▶ **Text block**
Of course he doesn't, and if you think I ever said anything to the contrary you need to read more carefully. I asked for clarification.
You did not "ask" for clarification. You repeatedly insisted that he tell you "the point". The way you presented your "question" was pretty rude in my eyes.
The one who is really rude here is you. Since I don't believe you're as dense as you come across here, I also have to assume you're being deliberately obtuse.

I "repeatedly insist he tell me the point?" Really?
I asked in my first post: "what's the point of a UCI port of Crafty?" As in, what problem does having one solve? That's once.
A straight answer would have been nice, but I guess that would have been too easy.
In addition you took objection to "I realise Crafty's author, Bob Hyatt, doesn't like UCI as it cedes too much control to the GUI" which was merely a statement of fact from the point of view of the OP.
I take no objection to such a statement. I don't care whether Bob Hyatt likes UCI or not or why. What I said was that I don't understand "as it cedes too much control to the GUI." I still don't, really.
Then when he said he'd leave the "why" to Bob, you were again rude.
Since I didn't ask him why Bob thinks anything, but asked what he meant by "as it cedes too much control to the GUI", the response "Bob can speak for, and defend, himself" is really off the mark, and in itself rude. Which did annoy me.
That's since been cleared up as a miscommunication.
And I won't start on why you could possibly have felt the need to use this thread as an opportunity to share a story about Stockfish, Makruk, Senpai, whatever.
I would think this was quite clear, since I explained the reason. I'll repeat it for your convenience:

One reason I have seen people ask for a UCI port of an engine is that they assume that converting an engine to UCI would somehow make it stronger (the strongest engines are UCI engines, clearly there is a correlation there, and as we all know correlation equals causation). Of course there exist multi-protocol engines, but those are also generally not top engines, and you can't tell from a rating list if there is any strength difference between the two protocols (of course there shouldn't be).
It so happens that I did the reverse experiment: convert a UCI engine to CECP, with the predictable result that it remains equally strong. Given that I already suggested that such a conversion is essentially pointless, it seemed reasonable to say why I did that.

As it happens, the OP was not under this particular delusion, so that's where that piece of the conversation ended, until you saw the need to drag it up again. As an example, it still highlights a few pertinent points:

A "port" of an engine to another protocol is certainly doable, and depending on the engine, can be easy to do. It makes no difference in playing strength, it does not magically add new features and it does not fix bugs (but it may of course introduce new ones).
In short, as I just said, it is basically pointless unless you have a specific reason in mind. In my case, it was a necessary first step in another experiment.

▶ **The problem**
Switch "dense" to "slow" in the argument over a UCI port of Crafty, then give the passage starting with "The one who" and going on through "solve? That's once.".

(Stored records)
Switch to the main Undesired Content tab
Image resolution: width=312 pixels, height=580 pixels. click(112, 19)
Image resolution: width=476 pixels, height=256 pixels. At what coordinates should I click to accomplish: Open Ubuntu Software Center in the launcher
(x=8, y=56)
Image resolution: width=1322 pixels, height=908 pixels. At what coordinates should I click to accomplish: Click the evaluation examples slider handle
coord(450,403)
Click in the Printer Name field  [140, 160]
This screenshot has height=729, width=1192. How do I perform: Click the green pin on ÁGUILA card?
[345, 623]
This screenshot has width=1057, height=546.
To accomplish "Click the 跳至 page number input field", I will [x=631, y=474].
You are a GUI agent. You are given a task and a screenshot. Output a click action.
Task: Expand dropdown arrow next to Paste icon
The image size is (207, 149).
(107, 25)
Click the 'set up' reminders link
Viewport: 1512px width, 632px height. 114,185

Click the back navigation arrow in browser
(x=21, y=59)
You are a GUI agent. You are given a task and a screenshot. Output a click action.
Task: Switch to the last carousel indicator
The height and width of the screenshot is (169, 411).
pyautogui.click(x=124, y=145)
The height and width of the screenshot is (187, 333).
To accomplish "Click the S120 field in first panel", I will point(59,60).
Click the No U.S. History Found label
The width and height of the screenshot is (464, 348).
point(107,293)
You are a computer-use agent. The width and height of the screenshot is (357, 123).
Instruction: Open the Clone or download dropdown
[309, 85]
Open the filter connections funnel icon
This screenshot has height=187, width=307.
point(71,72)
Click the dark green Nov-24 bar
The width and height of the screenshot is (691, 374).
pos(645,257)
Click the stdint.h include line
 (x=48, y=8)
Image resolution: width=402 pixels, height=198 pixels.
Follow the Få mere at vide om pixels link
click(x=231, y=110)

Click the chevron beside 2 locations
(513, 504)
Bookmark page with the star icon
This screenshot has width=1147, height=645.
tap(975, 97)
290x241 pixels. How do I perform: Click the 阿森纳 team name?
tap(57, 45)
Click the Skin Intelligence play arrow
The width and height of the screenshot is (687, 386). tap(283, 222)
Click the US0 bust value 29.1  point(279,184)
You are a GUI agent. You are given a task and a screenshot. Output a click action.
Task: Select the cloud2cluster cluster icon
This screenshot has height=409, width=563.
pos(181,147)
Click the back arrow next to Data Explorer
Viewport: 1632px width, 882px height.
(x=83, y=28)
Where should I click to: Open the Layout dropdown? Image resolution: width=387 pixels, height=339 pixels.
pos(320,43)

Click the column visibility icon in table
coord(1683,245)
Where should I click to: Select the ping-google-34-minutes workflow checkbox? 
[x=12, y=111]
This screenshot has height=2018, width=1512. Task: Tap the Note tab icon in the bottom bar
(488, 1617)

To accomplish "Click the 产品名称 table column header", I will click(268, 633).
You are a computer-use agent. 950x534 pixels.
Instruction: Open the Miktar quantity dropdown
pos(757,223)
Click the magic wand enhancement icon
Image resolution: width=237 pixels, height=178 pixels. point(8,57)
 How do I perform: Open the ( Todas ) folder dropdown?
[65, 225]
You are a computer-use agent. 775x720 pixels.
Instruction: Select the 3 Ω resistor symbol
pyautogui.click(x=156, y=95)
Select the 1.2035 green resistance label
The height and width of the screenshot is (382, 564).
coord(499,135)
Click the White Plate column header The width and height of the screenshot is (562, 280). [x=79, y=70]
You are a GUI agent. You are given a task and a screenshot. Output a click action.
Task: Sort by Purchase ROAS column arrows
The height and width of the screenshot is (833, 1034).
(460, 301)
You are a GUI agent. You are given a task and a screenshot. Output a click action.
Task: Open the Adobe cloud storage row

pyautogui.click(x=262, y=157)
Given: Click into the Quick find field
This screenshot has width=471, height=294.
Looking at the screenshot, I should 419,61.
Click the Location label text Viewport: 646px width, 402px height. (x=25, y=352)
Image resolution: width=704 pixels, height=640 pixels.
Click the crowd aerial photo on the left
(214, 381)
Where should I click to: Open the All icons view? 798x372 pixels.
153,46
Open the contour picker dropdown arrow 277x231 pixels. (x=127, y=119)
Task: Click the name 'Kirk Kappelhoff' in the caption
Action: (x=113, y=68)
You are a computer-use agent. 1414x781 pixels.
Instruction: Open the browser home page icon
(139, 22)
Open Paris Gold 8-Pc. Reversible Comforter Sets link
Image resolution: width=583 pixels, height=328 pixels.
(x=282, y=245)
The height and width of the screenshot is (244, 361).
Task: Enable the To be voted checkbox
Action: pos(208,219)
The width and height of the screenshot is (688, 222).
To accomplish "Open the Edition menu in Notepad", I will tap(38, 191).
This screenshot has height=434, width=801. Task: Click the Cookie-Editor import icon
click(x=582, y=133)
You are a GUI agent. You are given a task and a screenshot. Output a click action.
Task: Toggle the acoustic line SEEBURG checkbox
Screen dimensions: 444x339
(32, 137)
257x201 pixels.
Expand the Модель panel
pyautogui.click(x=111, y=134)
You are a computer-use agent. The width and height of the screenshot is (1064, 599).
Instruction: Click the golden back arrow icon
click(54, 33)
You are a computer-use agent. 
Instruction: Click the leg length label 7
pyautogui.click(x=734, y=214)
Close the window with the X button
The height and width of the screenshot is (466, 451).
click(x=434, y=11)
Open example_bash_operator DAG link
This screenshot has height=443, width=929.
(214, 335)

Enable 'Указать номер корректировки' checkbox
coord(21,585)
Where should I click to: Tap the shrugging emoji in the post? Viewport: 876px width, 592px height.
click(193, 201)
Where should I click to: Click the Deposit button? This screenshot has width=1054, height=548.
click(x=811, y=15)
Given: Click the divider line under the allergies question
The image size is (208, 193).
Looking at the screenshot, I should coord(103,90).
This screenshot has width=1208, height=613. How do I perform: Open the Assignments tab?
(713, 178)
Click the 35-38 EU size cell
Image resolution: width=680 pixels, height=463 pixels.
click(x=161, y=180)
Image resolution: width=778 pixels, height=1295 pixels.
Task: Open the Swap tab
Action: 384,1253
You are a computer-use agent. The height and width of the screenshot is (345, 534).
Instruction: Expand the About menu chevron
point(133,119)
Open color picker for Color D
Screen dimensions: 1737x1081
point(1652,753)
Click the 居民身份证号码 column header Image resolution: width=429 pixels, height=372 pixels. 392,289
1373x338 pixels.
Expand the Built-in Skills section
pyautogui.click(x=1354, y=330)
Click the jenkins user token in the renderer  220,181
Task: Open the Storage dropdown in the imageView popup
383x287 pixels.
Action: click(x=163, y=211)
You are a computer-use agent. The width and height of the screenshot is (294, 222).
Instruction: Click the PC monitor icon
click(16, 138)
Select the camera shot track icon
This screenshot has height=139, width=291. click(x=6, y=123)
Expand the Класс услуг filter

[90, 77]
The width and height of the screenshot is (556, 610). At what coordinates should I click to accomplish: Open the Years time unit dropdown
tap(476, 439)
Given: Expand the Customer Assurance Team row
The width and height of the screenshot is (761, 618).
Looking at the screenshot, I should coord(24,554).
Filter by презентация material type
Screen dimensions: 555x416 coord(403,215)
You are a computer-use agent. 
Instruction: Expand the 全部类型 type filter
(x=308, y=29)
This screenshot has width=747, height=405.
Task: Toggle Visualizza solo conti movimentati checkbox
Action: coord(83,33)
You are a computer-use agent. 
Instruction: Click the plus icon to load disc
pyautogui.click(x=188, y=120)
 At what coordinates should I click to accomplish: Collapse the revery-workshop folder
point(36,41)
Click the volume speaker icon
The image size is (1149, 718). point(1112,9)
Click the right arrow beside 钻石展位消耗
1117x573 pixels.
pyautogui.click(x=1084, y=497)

▶ **Exercise result**
The one who is really rude here is you. Since I don't believe you're as slow as you come across here, I also have to assume you're being deliberately obtuse.

I "repeatedly insist he tell me the point?" Really?
I asked in my first post: "what's the point of a UCI port of Crafty?" As in, what problem does having one solve? That's once.